Kussmaul respiration
Rapid and deep respiration due to acidosis. Common in DKA.
acetone breath
Sign of ketosis. Common in DKA.
altered mental status
Mental status may be altered, and varies from alert in mild DKA to stupor/coma in severe DKA. Studies have shown that acidosis is independently associated with altered sensorium in DKA patients, but hyperosmolarity and serum ketone levels are not. Combination of hyperosmolarity and acidosis predicts altered sensorium with good sensitivity (61%) and specificity (87%) in DKA patients.[44]
uncommon
hypothermia
Although concomitant infection is common, patients usually are normothermic or hypothermic due to peripheral vasodilation. Severe hypothermia is a poor prognostic sign.[45]
Risk factors
strong
inadequate or inappropriate insulin therapy
Reduction in the net effective concentration of insulin leads to impaired carbohydrate, lipid, and ketone metabolism in DKA. Decreased insulin results in increased gluconeogenesis, accelerated glycogenolysis, and impaired glucose utilization by peripheral tissues.[1]
Non-compliance with insulin therapy has been found to be the leading precipitating factor in black people and is present in over 30% of patients with DKA.[10][19] Psychological and social factors may impact on glycemic control, and low socio-economic status is correlated with a higher risk for DKA.[20][21] Insulin pump failure (e.g., due to dislodgement, occlusion) can result in rapid DKA development.[3]
infection
The most common precipitating factor in DKA is infection.
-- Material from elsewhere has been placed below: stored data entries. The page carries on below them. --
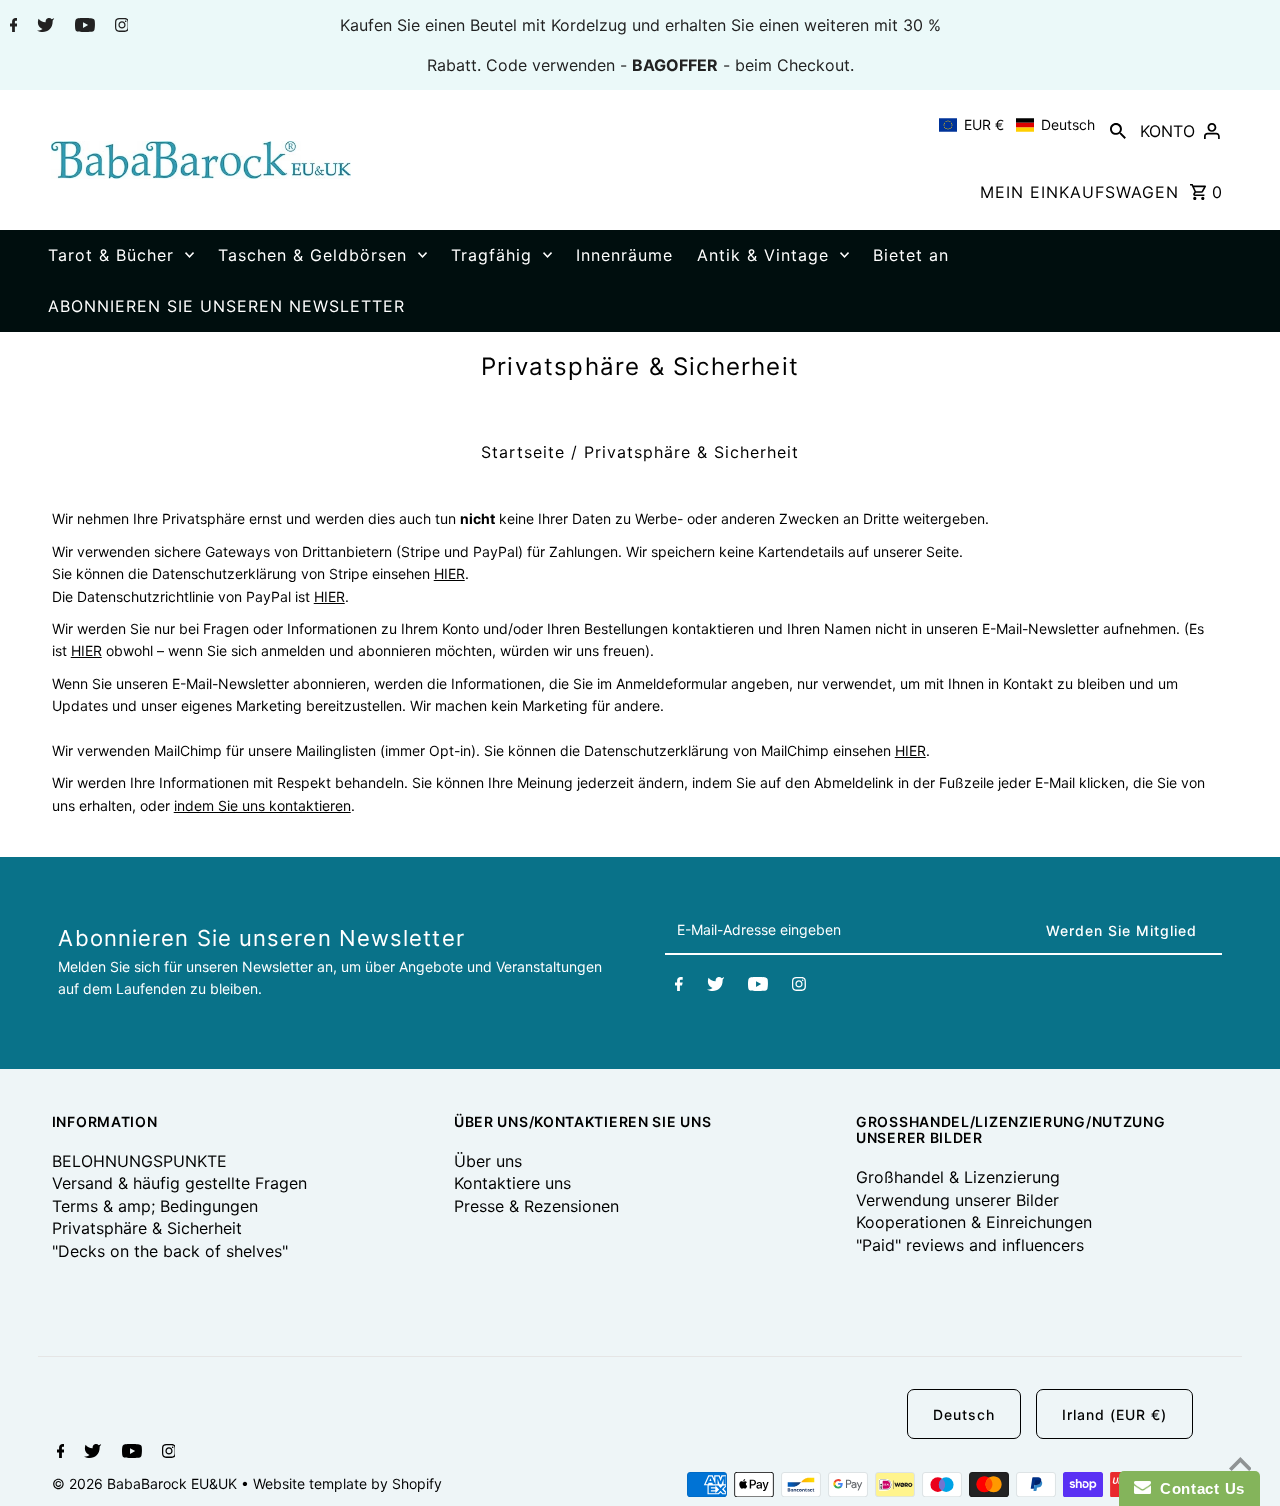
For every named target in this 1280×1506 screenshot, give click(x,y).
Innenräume (624, 255)
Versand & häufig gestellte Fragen (179, 1183)
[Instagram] (119, 27)
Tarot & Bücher (111, 255)
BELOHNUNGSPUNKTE (139, 1161)
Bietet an (911, 255)
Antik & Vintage (763, 255)
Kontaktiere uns (512, 1183)
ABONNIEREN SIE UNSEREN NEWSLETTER (226, 306)
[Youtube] (82, 27)
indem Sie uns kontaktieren (262, 805)
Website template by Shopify (347, 1483)
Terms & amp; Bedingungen (155, 1206)
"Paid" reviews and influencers (970, 1245)
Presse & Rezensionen (536, 1206)
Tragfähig (491, 255)
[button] (1017, 125)
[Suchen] (1118, 130)
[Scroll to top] (1240, 1466)
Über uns (488, 1161)
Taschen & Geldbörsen (312, 255)
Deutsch (964, 1414)
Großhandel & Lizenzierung (958, 1177)
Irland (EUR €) (1114, 1414)
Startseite (523, 452)
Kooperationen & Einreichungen (974, 1222)
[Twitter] (43, 27)
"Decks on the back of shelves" (170, 1251)
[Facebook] (11, 27)
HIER (449, 573)
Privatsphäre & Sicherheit (147, 1228)
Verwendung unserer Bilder (957, 1200)
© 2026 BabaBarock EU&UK (146, 1483)
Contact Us (1198, 1488)
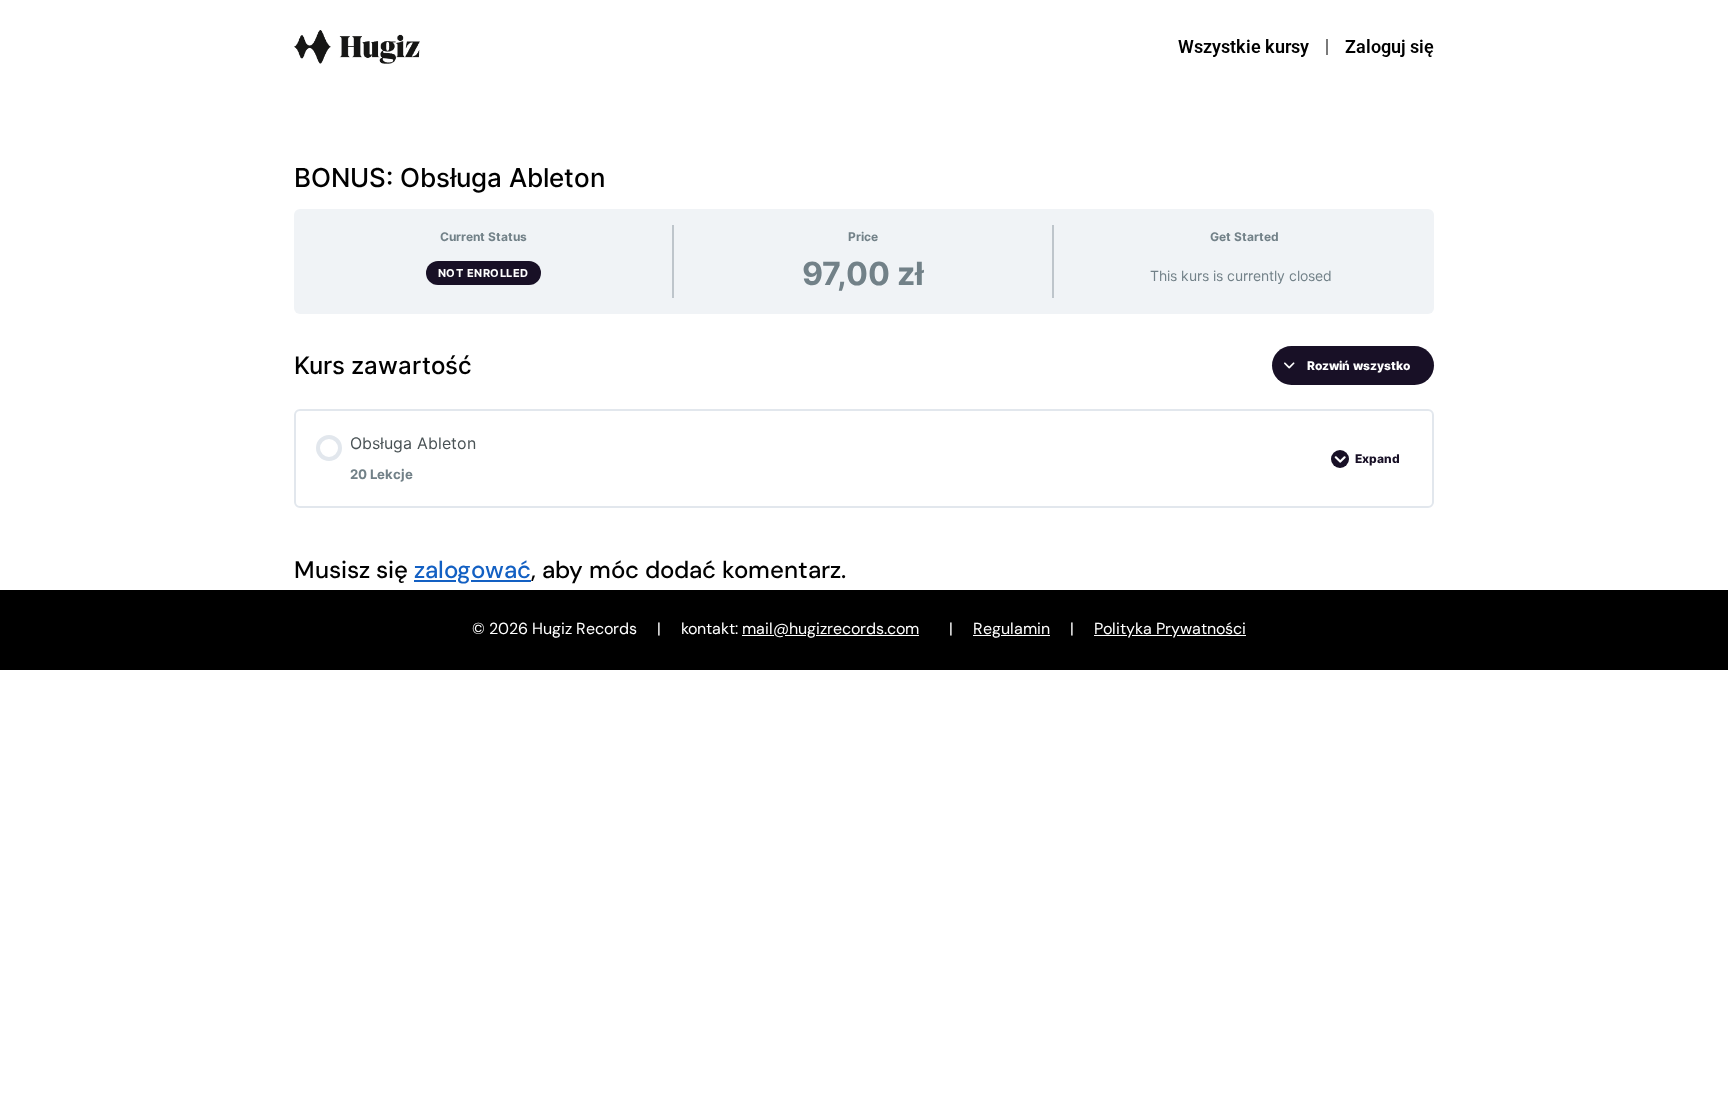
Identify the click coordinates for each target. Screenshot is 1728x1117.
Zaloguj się (1389, 46)
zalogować (472, 569)
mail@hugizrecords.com (830, 628)
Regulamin (1011, 628)
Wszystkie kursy (1243, 46)
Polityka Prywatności (1170, 628)
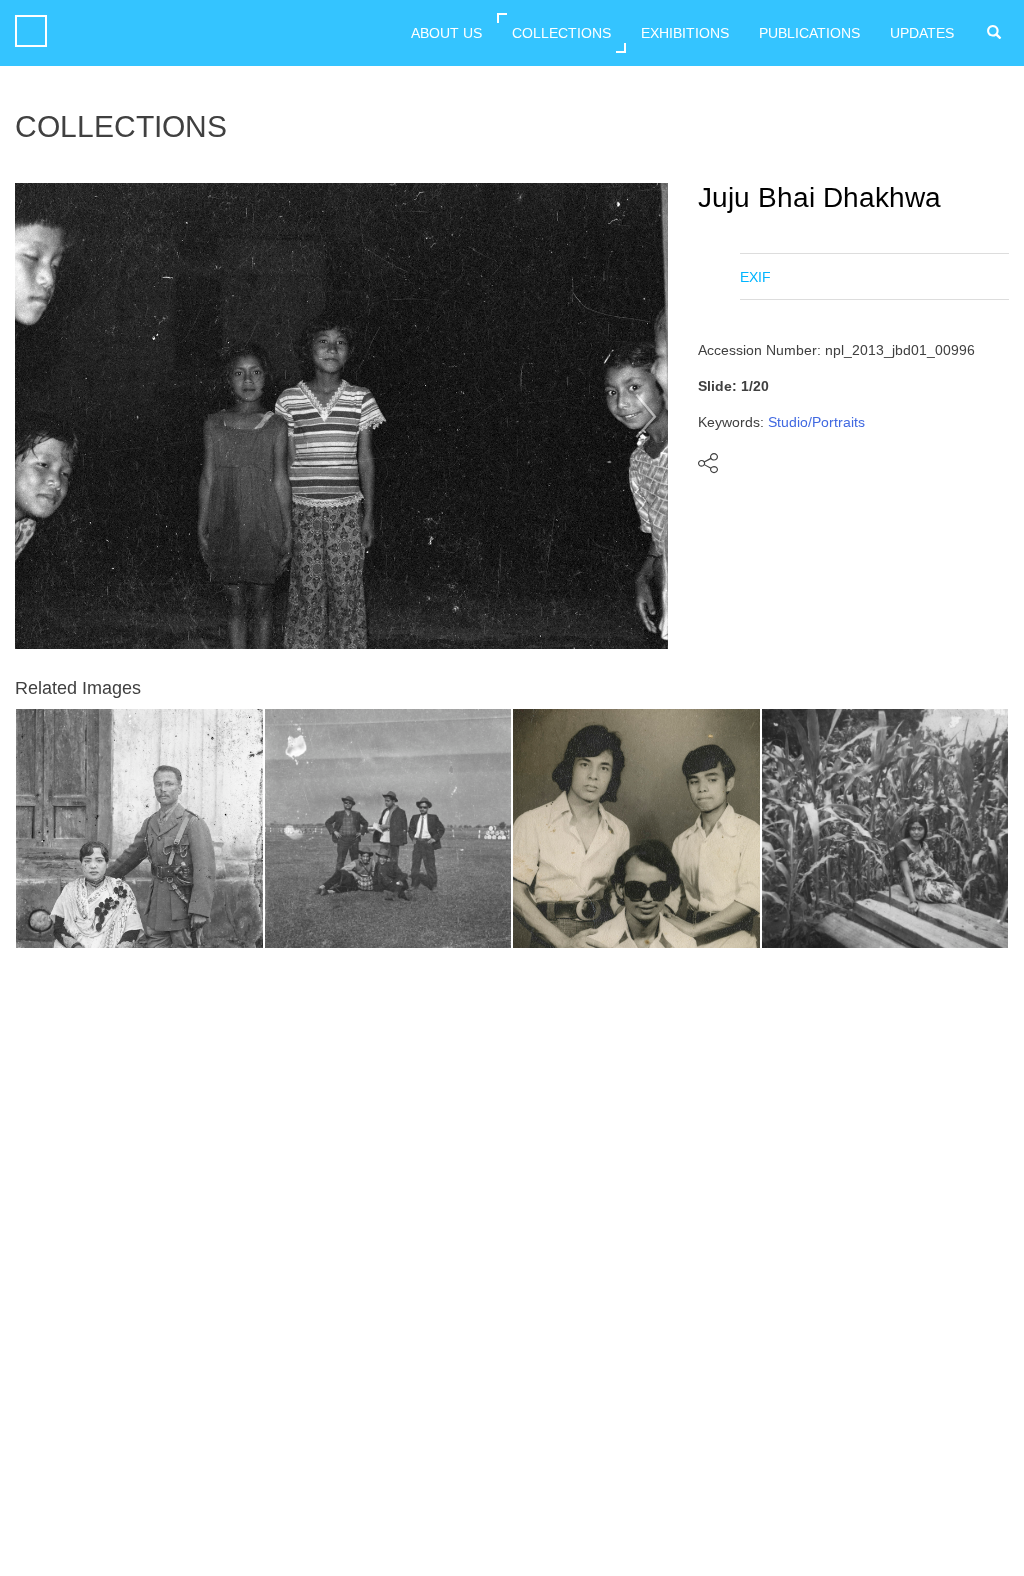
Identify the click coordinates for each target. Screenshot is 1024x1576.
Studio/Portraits (816, 422)
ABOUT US (446, 33)
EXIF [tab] (755, 277)
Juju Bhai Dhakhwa (819, 197)
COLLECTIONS (561, 33)
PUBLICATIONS (809, 33)
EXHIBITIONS (685, 33)
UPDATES (922, 33)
Increased counter-regulatory hormones, particularly epinephrine, as a systemic response to infection lead to insulin resistance, increased lipolysis, ketogenesis, and volume depletion, which may contribute to the development of hyperglycemic crises in patients with diabetes.[1]
weak
pancreatitis
stroke
Acute medical events such as stroke, with increased levels of counter-regulatory hormones and compromised access to water and insulin, may contribute to the development of hyperglycemic crises.[1]
acromegaly
Hormonal derangements in some endocrine glands lead to increased counter-regulatory hormones and development of DKA in patients with concomitant diabetes.[24]
hyperthyroidism
Hormonal derangements in some endocrine glands lead to increased counter-regulatory hormones and development of DKA in patients with concomitant diabetes.[25]
use of certain drugs
Drugs that affect carbohydrate metabolism may precipitate hyperglycemic crises.[12][26][27][28] This may include drugs such as corticosteroids, thiazide diuretics, pentamidine, sympathomimetics, and atypical antipsychotics.
Cocaine abuse may be an independent risk factor associated with recurrent DKA.[11][29] Cannabis use (and associated hyperemesis syndrome) has been associated with an increased risk of DKA in adults with type 1 diabetes.[3]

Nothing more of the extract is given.